Step 10: Prove the admin login from the command line

The image ships a self test that proves the per instance admin credential authenticates end to end over TLS, and that the upstream default password is rejected. It performs the real login flow: it rejects admin/123 (the upstream default), then accepts the per instance password and completes an authenticated session round trip:

sudo /opt/casdoor/casdoor-selftest.sh

The expected output reports round-trip OK, confirming the default admin/123 was rejected and the per instance password was accepted over TLS.

The casdoor-selftest.sh output reporting round-trip OK with the https issuer, confirming the upstream default admin slash 123 was rejected and the per instance admin password was accepted with a session round trip via the get account API

Step 11: Check the baked version and appliance info

The exact Casdoor version and the release tarball checksum baked into the image, along with the per VM appliance details, are recorded on the VM:

cat /opt/casdoor/VERSION
sudo cat /root/casdoor-credentials.txt

The /opt/casdoor/VERSION file showing the baked Casdoor version, tag, the official source tarball URL and its sha256 checksum, alongside the per VM casdoor-credentials.txt with the host, admin user and the admin password masked

Step 12: Change the admin password

Change the per instance admin password to one you control as your first action after signing in. In the console, open the admin user (User Management then Users then Edit on the admin user), set a new password in the password field and save. From the same page you can enable multi factor authentication, manage roles and maintain the profile fields that Casdoor exposes as OIDC claims to your connected applications.

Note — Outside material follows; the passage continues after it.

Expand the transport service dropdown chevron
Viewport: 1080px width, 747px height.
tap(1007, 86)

Step 13: Use your own domain and a trusted certificate (production)

The image ships a self signed certificate and is served on the instance's IP address, so it is secure out of the box but browsers will warn on the certificate. For production, point a DNS name at the VM, set the public issuer URL to your domain, and install a CA signed certificate. Using a domain also makes Casdoor advertise a clean https://<your-domain> issuer to your applications.

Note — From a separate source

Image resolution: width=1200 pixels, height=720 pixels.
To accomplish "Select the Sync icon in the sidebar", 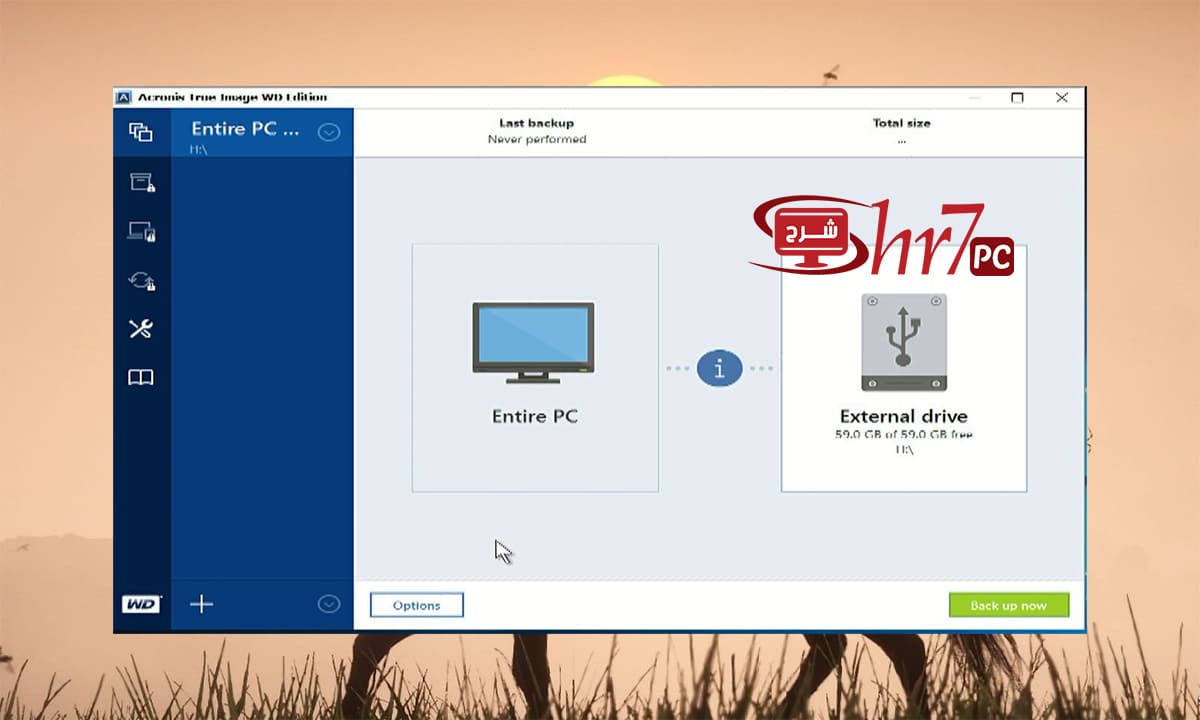I will [x=141, y=280].
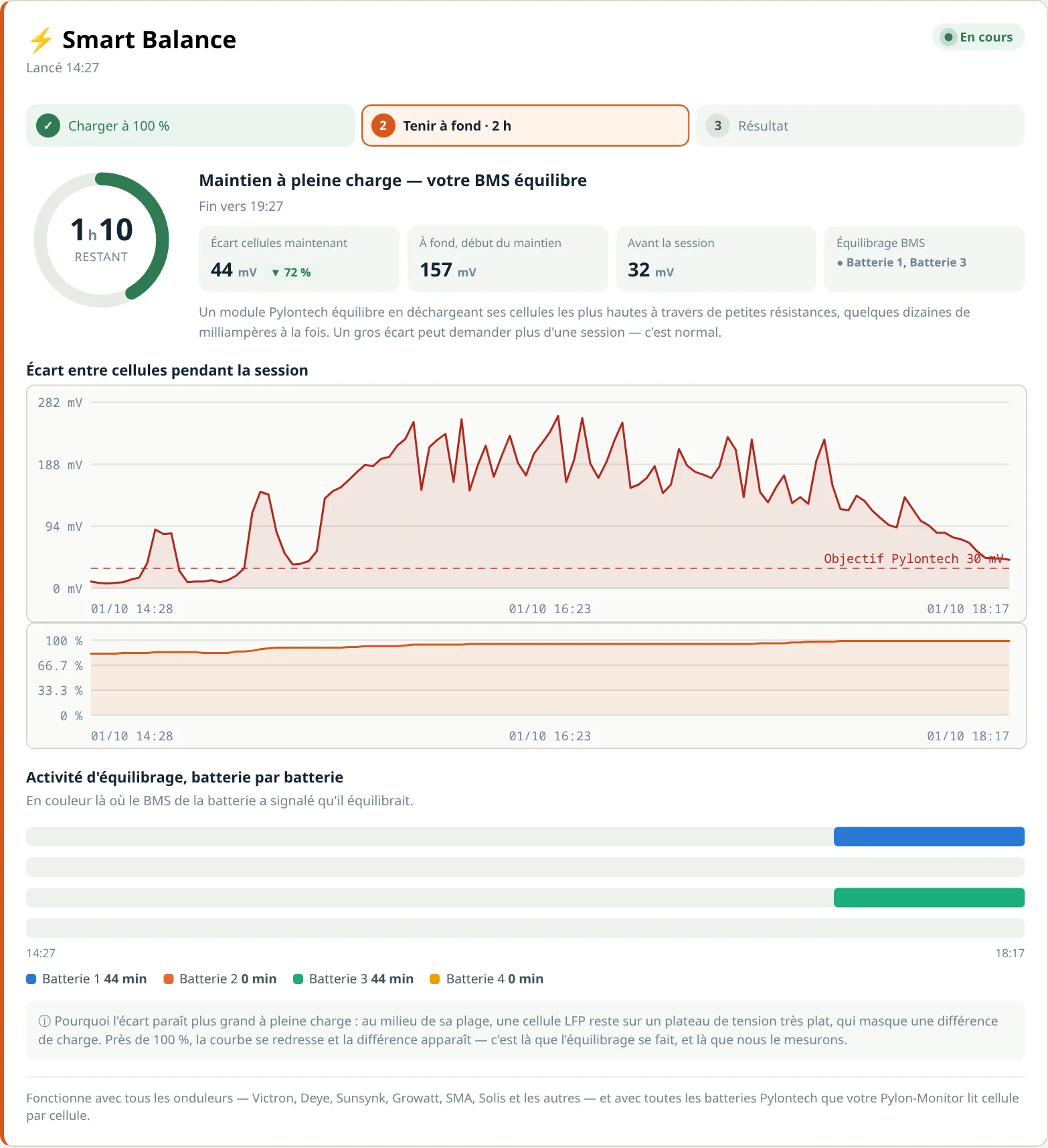Open the Résultat step tab
This screenshot has width=1048, height=1148.
point(860,125)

First set the public issuer URL so the OIDC issuer and generated links use your domain. Edit /opt/casdoor/conf/app.conf and set origin and originFrontend, then restart Casdoor:

sudo sed -i \
  -e 's#^origin = .*#origin = https://<your-domain>#' \
  -e 's#^originFrontend = .*#originFrontend = https://<your-domain>#' \
  /opt/casdoor/conf/app.conf
sudo systemctl restart casdoor

Then obtain a free CA signed certificate for your domain with Let's Encrypt:

sudo apt-get update && sudo apt-get install -y certbot python3-certbot-nginx
sudo certbot --nginx -d <your-domain>

Certbot installs the certificate into nginx and sets up automatic renewal.

Step 14: Managing the Casdoor service

sudo systemctl restart casdoor
sudo journalctl -u casdoor.service --no-pager | tail -20

Casdoor's configuration lives in /opt/casdoor/conf/app.conf, and its SQLite database and logs are under /var/lib/casdoor. After editing the configuration, run sudo systemctl restart casdoor.

Step 15: Security recommendations

  • Change the admin password immediately. The per instance password in /root/casdoor-credentials.txt is for first sign in only; change it from the admin user page (Step 12) as your first action.

  • Restrict SSH. Allow inbound 22 only from your management network; keep 443 (and 80 for the redirect) open to the applications and users that need single sign on. The host firewall already blocks the application port 8000 from the network.

  • Install a trusted certificate and a real domain. Replace the self signed certificate with a CA signed one (Step 13) so users are not trained to click through warnings, and so Casdoor advertises a clean https issuer.

  • Enable multi factor authentication. Casdoor supports WebAuthn passkeys and one time passwords; enable MFA on the admin account and require it for your users.

  • Keep the image updated. Unattended security upgrades remain enabled so the OS keeps receiving patches.

Step 16: Support and Licensing

Casdoor is open source software distributed under the Apache License 2.0. This image bundles the upstream Casdoor release unmodified; the licence is retained on the image. cloudimg packaging, hardening and support are provided by cloudimg.